"Aber er hat ja gar nichts an!", ruft das Kind im Märchen von des Kaisers neuen Kleidern und spricht damit aus, was alle sehen, doch nicht zu äußern wagen. Diese Parabel auf die Bereitschaft des Menschen zum Selbstbetrug stellt Ingo Schulze seiner großen Dresdner Rede voran. Wie nur wenige Schriftsteller und Intellektuelle bezieht Ingo Schulze als politischer Mensch öffentlich Position. In seiner so faktenreichen wie poetischen Analyse des Status quo benennt er die Ursachen von Demokratieverlust und sozialer Polarisierung in unserer von Globalisierung geprägten Gesellschaft. Er zeigt, dass es notwendig ist, sich selbst wieder ernst zu nehmen, die Vereinzelung zu überwinden und die Welt als veränderbar zu begreifen.

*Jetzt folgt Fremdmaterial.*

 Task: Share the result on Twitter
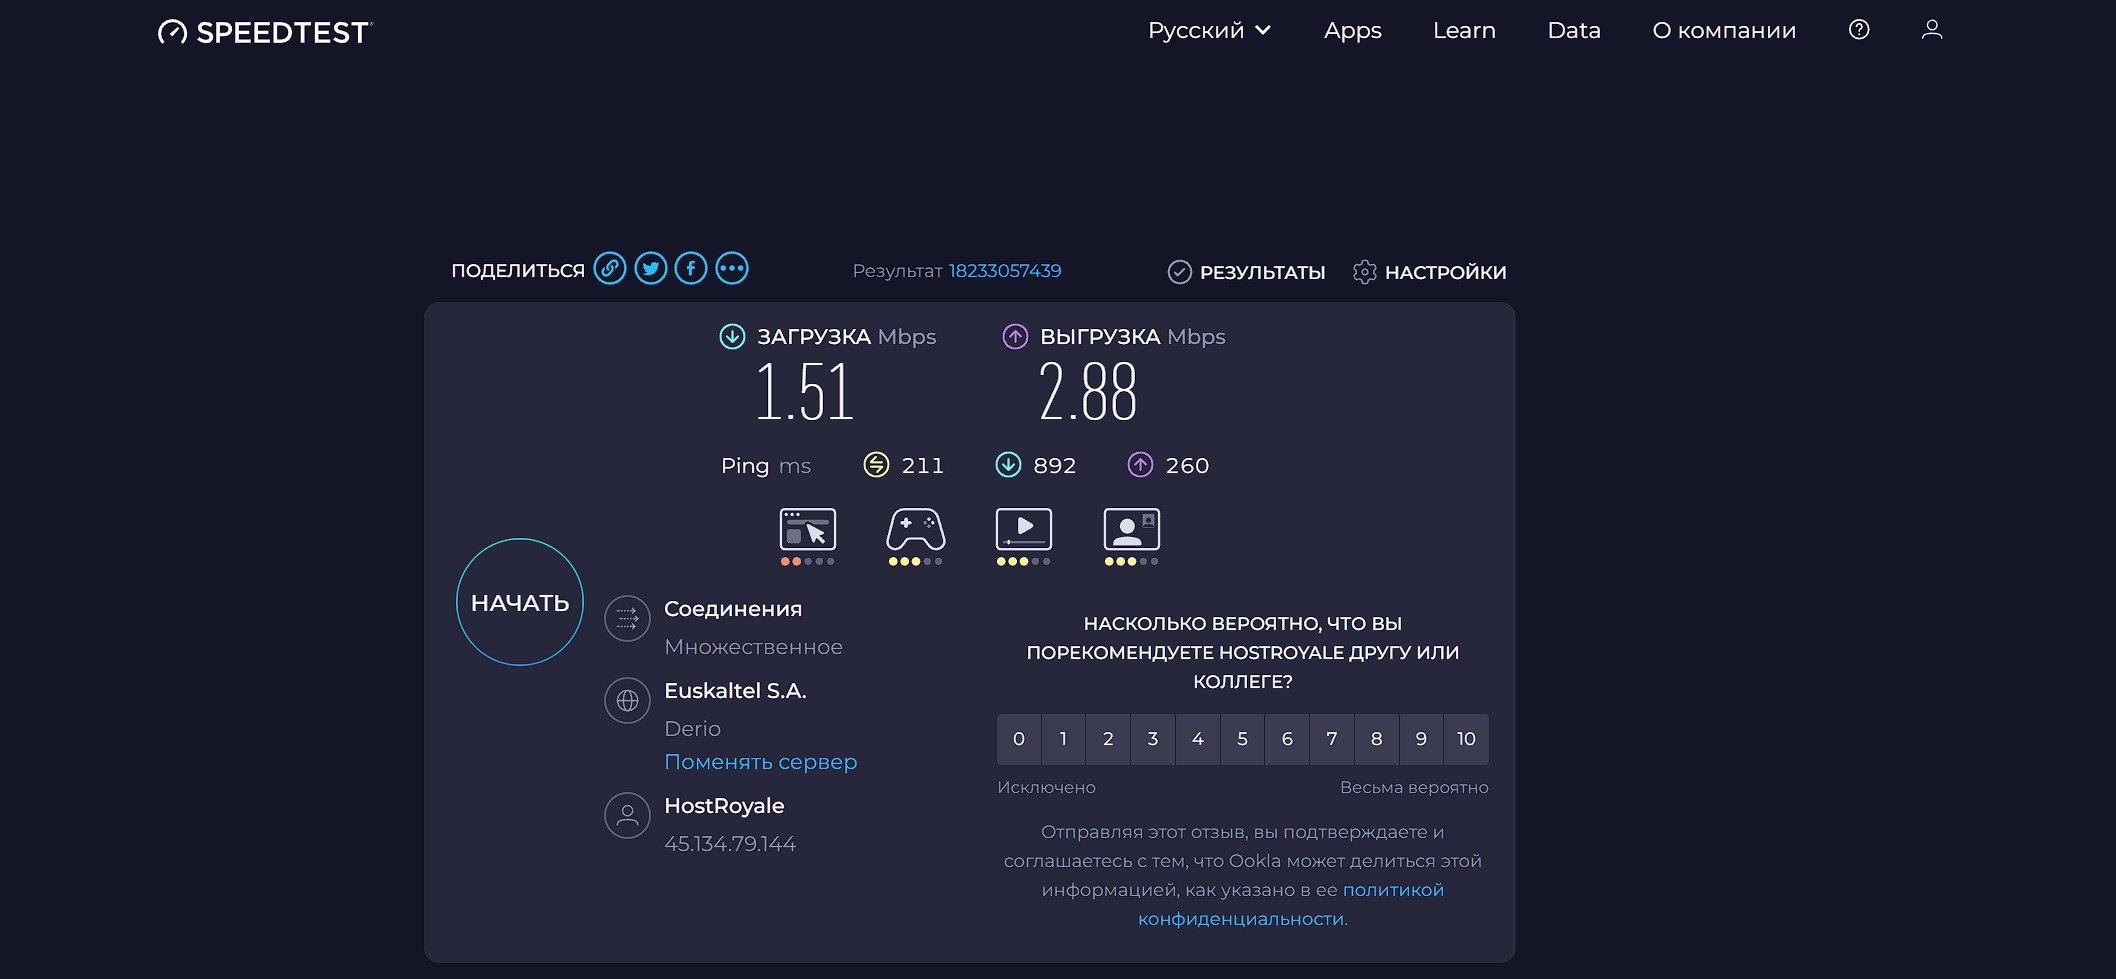click(x=651, y=268)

Perlentaucher-Notiz zur FR-Rezension
Wer Ingo Schulze Ostalgie vorwirft hat ihn in den Augen von Rezensentin Natascha Freundel entweder nicht verstanden oder nicht gelesen. Natürlich attackiert der Schriftsteller in seiner auf einen SZ-Artikel zurückgehenden Streitschrift "Unsere schönen neuen Kleider" eine Marktlogik, in der seit zwanzig Jahren die Gewinne privatisiert und die Verluste wie das Risiko sozialisiert werden. Aber er will doch nicht die DDR wiederhaben! Nicht um den morschen SED-Staatd trauert er Schulze, sondern um seine eigene Hoffnung: Er will wieder eine Zukunft denken können, in der man "einfach besser und länger lebt".